Wednesday, November 4, 2020

Chef Rene

Chef Rene Nicolas was born on September 14, 1919, in France and died on April 10, 1992, of a heart attack at the age of 72, according to an article by Reni Haley published in the Times Picayune 28 years ago.
 
Chef Rene worked at Maxim's in Paris in 1934 and 1935 and began his chef apprenticeship at the age of 13. He learned culinary expertise at the famed Cordon Bleu school in Nice, France, and left his home in Avignon in France's Rhone Valley in 1949 to come the United States. 
 
 In September of 1965, some 55 years ago, this picture appeared on the cover of the Covington Country Club magazine "Rivercall."
 
This was followed by six decades of experience in New York, New Orleans and St. Tammany Parish. Among his first cooking jobs here was at the Plaza Hotel in New York, but at the invitation of Seymour P. Weiss (who owned the Roosevelt Hotel in New Orleans), he came to Louisiana in 1959. He served as executive chef there for eight years, according to his wife.
 

He eventually made the move to the northshore, with his first St. Tammany restaurant in Old Golden Shores subdivision. He soon moved his culinary talents to a riverside location in Madisonville.
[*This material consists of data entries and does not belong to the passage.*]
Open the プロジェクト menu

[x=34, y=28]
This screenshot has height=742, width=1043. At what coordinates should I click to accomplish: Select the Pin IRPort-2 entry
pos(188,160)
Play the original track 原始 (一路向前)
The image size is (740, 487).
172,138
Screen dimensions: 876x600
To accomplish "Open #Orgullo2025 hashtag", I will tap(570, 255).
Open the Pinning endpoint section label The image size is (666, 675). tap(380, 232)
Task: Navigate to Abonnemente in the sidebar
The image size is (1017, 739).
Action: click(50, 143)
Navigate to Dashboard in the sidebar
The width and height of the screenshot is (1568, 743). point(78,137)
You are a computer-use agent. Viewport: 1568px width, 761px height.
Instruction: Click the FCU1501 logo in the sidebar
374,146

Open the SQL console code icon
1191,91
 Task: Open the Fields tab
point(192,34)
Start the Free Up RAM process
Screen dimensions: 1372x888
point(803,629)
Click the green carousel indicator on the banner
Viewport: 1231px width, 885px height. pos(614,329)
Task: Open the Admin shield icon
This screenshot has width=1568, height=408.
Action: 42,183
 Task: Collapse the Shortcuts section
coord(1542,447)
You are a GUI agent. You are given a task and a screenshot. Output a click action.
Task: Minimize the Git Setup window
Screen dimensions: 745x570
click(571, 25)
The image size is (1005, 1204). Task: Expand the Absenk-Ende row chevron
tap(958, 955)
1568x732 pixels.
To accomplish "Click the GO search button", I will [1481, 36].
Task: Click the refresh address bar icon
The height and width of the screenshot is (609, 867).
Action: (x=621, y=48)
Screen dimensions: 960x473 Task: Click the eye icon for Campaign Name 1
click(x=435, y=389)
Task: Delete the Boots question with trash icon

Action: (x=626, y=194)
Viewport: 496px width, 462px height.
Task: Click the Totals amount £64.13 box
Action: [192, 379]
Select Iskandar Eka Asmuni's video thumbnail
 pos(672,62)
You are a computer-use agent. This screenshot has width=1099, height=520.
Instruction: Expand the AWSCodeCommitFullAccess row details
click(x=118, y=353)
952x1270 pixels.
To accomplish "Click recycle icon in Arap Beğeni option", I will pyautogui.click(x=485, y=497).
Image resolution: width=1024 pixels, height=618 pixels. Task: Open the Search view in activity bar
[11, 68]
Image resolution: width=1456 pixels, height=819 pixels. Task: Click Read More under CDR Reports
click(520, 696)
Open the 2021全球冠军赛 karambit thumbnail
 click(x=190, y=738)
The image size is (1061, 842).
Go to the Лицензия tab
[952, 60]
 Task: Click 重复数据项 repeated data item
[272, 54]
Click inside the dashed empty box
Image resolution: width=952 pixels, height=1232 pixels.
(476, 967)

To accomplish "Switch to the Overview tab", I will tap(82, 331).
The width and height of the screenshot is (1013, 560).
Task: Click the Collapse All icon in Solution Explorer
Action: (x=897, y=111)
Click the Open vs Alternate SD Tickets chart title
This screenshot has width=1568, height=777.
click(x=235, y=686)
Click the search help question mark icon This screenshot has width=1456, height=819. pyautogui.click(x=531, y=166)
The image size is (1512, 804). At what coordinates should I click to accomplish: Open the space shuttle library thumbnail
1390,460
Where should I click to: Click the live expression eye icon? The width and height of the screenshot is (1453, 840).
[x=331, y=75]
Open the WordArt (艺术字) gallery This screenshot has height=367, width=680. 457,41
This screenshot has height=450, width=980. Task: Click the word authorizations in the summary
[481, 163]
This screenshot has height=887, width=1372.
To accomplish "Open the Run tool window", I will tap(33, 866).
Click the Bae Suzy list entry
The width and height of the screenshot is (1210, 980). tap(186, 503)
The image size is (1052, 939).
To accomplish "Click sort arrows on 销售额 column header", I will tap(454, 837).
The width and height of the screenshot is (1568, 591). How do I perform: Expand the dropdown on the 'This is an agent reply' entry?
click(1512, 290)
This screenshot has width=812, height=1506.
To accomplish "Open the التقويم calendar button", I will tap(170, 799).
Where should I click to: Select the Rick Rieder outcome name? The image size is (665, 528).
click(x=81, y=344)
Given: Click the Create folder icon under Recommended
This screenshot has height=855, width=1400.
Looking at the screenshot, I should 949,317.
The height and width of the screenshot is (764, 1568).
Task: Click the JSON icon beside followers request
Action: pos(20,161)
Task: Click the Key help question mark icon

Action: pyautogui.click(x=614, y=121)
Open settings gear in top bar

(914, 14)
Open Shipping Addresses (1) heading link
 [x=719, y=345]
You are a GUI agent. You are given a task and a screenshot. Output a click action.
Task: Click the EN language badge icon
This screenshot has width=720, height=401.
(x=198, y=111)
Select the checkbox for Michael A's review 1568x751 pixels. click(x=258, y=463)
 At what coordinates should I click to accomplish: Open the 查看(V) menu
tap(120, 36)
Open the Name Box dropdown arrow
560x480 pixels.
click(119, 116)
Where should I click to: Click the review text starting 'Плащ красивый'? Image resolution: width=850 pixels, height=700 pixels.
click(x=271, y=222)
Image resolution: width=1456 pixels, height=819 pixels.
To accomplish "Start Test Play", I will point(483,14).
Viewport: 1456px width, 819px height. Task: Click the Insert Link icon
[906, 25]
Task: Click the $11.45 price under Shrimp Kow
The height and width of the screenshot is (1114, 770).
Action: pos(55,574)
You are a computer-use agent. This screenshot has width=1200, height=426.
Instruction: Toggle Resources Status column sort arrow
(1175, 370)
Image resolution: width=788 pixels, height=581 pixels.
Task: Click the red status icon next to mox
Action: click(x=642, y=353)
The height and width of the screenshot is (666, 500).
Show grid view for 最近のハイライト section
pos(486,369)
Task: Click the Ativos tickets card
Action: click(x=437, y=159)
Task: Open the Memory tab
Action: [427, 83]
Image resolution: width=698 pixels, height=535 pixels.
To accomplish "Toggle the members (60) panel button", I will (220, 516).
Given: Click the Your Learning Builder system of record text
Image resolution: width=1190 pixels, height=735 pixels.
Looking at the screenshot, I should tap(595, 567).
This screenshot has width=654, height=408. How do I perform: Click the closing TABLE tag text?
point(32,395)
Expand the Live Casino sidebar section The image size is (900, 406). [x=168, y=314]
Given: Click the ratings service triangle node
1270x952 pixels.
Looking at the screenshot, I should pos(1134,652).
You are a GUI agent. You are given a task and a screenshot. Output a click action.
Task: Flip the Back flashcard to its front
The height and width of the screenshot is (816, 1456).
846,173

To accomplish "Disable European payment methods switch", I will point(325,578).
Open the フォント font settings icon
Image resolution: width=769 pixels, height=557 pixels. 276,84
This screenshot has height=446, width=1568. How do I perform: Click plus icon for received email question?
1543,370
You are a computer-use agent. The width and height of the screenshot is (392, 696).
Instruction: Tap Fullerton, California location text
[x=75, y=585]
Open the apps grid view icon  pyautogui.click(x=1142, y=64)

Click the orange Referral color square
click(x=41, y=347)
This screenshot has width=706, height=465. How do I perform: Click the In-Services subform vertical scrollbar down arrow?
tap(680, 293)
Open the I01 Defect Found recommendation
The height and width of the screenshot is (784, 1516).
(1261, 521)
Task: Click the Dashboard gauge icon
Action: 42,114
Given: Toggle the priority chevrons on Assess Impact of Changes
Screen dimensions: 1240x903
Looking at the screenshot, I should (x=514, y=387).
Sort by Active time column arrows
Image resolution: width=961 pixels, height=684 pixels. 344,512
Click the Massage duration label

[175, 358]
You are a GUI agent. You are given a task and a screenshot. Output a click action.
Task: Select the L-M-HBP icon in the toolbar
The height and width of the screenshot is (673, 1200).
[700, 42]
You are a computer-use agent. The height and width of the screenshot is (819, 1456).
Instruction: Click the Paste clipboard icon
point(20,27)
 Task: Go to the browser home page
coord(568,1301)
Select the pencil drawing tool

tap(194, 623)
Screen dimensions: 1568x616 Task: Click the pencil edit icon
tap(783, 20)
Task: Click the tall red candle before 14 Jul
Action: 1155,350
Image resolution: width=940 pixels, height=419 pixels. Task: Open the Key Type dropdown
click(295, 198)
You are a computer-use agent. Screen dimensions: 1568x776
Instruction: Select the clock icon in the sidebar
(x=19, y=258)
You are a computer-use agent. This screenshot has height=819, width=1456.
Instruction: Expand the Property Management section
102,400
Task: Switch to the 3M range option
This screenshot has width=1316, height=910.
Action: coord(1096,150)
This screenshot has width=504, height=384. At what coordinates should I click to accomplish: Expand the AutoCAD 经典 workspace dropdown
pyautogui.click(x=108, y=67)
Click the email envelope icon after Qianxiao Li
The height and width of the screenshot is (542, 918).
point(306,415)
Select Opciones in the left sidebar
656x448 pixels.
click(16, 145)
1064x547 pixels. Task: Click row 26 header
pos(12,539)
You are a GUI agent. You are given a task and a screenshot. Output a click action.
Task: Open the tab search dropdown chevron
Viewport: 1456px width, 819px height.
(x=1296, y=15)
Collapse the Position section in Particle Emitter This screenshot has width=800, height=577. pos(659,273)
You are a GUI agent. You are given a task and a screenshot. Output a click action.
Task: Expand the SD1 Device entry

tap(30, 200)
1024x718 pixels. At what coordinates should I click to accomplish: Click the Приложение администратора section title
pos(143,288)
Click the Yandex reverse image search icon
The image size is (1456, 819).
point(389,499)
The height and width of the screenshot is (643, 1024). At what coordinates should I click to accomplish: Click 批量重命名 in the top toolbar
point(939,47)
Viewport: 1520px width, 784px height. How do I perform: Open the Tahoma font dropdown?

The Riverboat Tchefuncte became a favorite among area diners.
 
 
 


 
 

 

 
When the opportunity arose to have a restaurant on North Causeway Blvd., in Mandeville, Chef Rene opened Rene's Restaurant Francais just off the end of the causeway bridge.  That establishment closed after two years when local residents criticized him for cutting down trees to build his parking lot.

He was known throughout the community as a giving "people person", remembered for preparing gourmet meals for residents at St. Anna's Residence, a nursing home in New Orleans where his wife was an administrator.